Un equipo de científicos del Instituto Clemente Estable y la Universidad de la República creó un atlas del cerebro de Garcialebias charrua, especie que habita en nuestro país y representa a un grupo de peces con una capacidad excepcional para adaptarse a entornos cambiantes.
Estos peces anuales «son un modelo de estudio muy valioso para una amplia gama de disciplinas, incluida la neurobiología» señalaron desde Clemente Estable. Viven en condiciones extremas, en charcos temporales que se secan en verano. Como resultado, su sistema nervioso se encuentra bajo una presión ambiental considerable, lo que a su vez les lleva a desarrollar diferentes estrategias de desarrollo y plasticidad para la supervivencia. Cuando se enfrentan a situaciones ambientales extremas, los peces del grupo Austrolebias comienzan a generar nuevas células nerviosas en diferentes regiones del encéfalo, es decir, exhiben una rápida neurogénesis al servicio de su sistema sensorial.

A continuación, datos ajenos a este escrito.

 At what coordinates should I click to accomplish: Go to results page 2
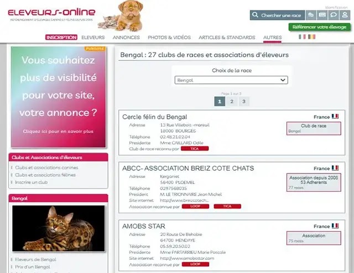232,101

Al observarse y conocer en profundidad los tejidos y estructuras encefálicas de estos peces durante su corta vida, se pueden detectar cambios que ocurren en su desarrollo, anatomía y citoarquitectura nerviosa. De esta manera se pueden ver modificaciones en sistemas biológicos que reflejan su capacidad de adaptación al medio o su “plasticidad adaptativa funcional”; por ejemplo, en las estructuras sensoriales.
En el atlas presentaron un estudio detallado de la anatomía macroscópica y microscópica del encéfalo que fue obtenida a través de secciones encefálicas seriadas, teñidas con la técnica de Nissl en tres orientaciones: transversal, horizontal y parasagital.